------ Records supplied

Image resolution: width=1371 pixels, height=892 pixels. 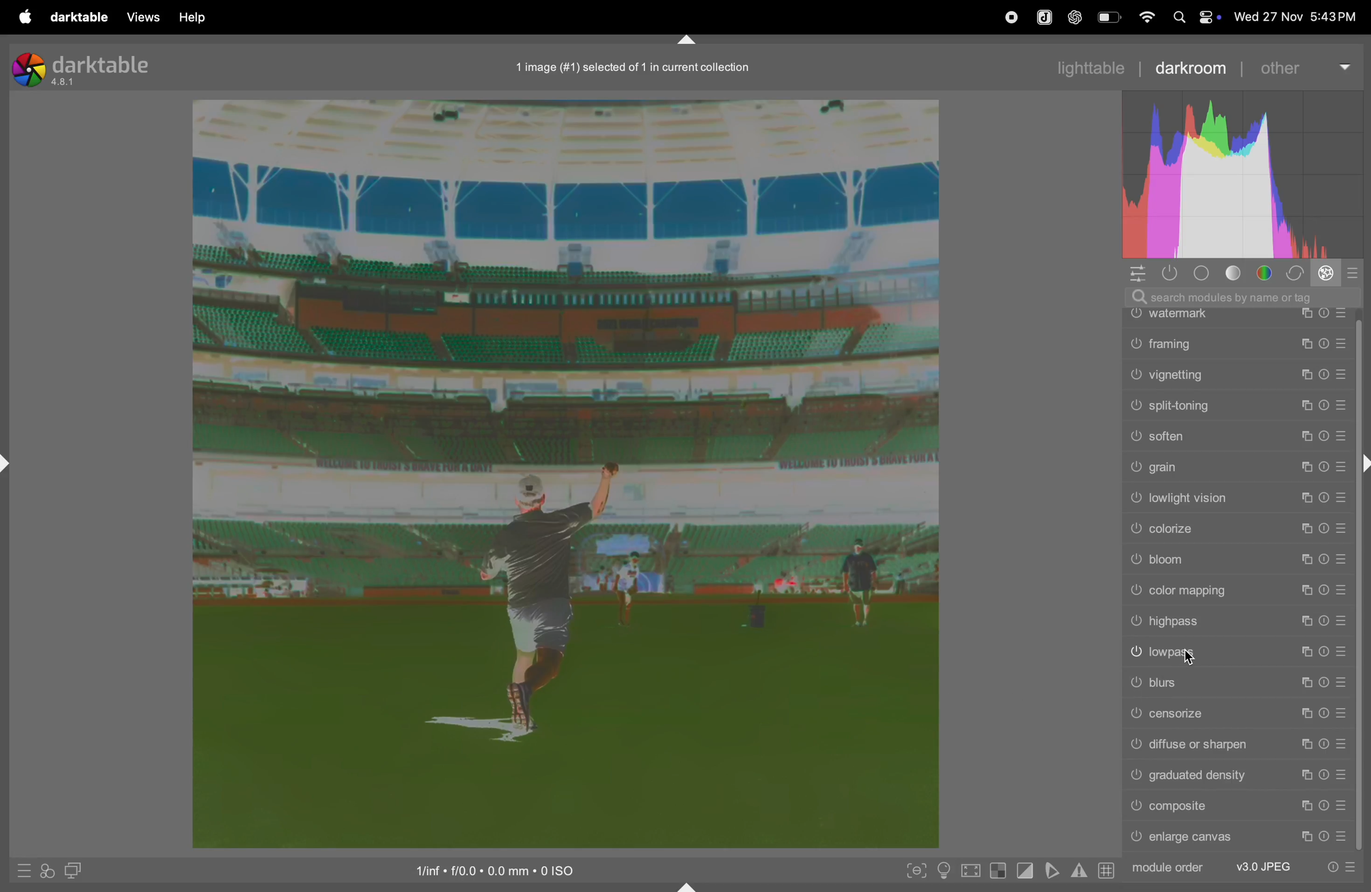 I want to click on colorize, so click(x=1238, y=530).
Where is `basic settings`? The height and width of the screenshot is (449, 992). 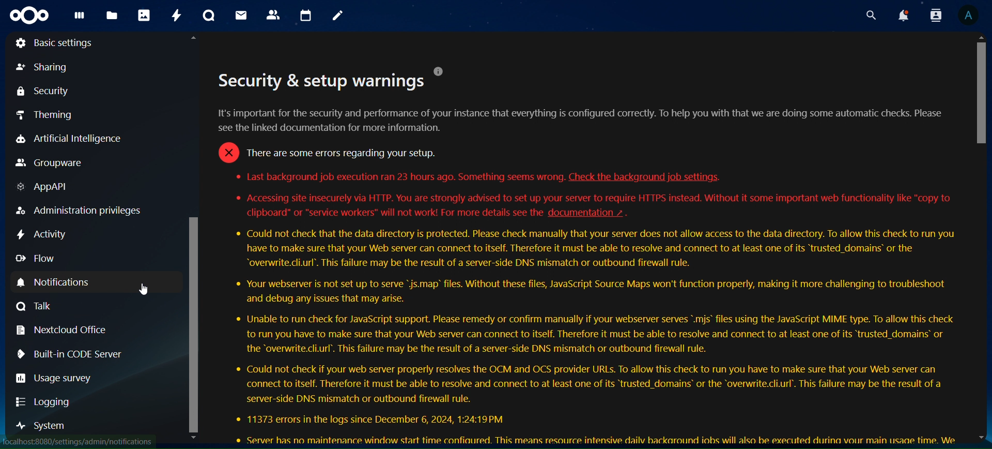
basic settings is located at coordinates (63, 42).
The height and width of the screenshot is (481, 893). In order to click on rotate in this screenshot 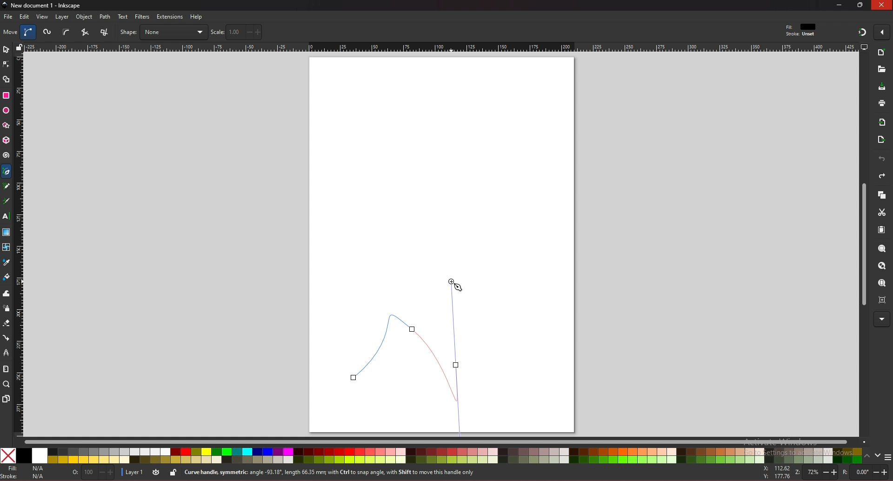, I will do `click(867, 472)`.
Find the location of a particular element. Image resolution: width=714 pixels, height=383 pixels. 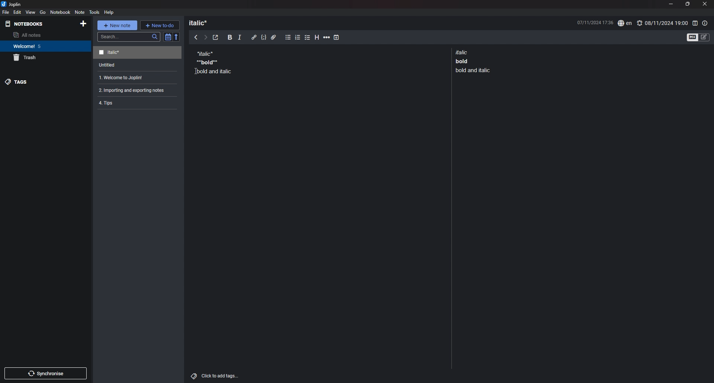

all notes is located at coordinates (44, 35).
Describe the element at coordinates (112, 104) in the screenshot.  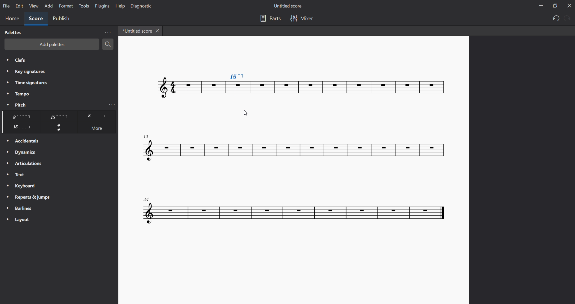
I see `more pitch options` at that location.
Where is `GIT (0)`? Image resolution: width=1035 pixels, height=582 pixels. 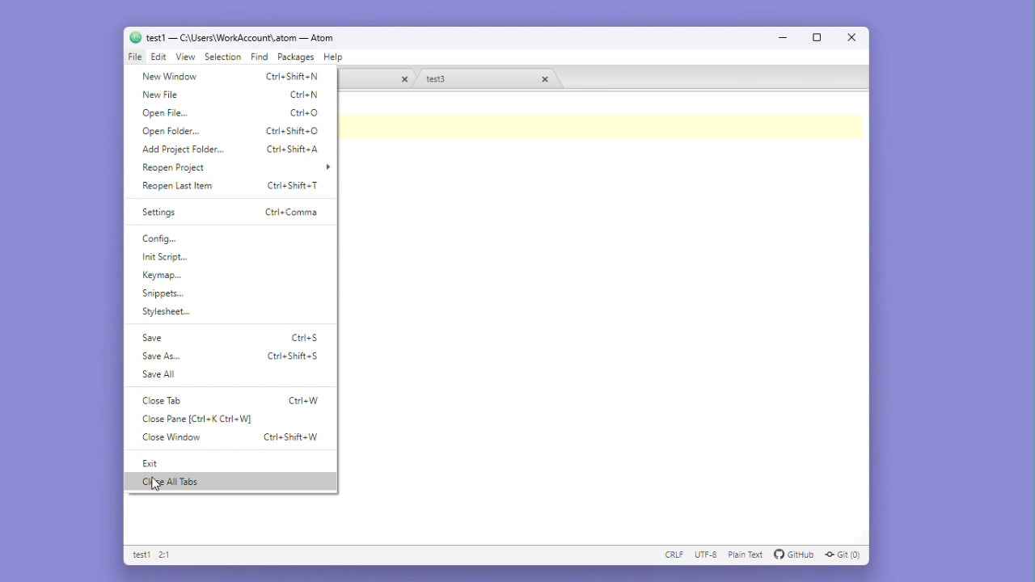 GIT (0) is located at coordinates (846, 554).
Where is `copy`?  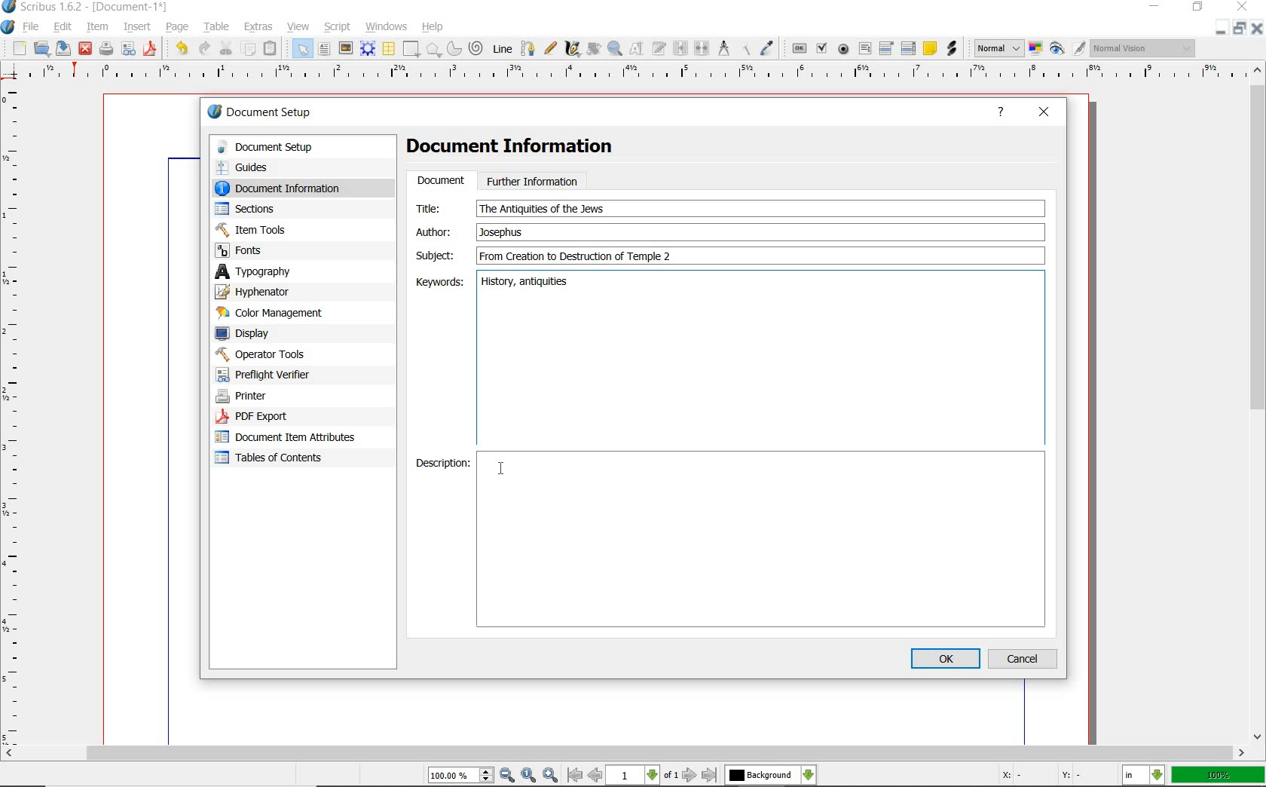 copy is located at coordinates (249, 48).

------------

■ **Your goal**:
Reproduce verbatim the portion of the listing above that opens with the line containing "Find the location" and closes with the line containing "at that location.", both lines included, omitting the pictures from your answer.

■ **Right answer**:
Find the location of a particular element. Image resolution: width=714 pixels, height=383 pixels. 

all notes is located at coordinates (44, 35).
Describe the element at coordinates (112, 104) in the screenshot.  
I see `more pitch options` at that location.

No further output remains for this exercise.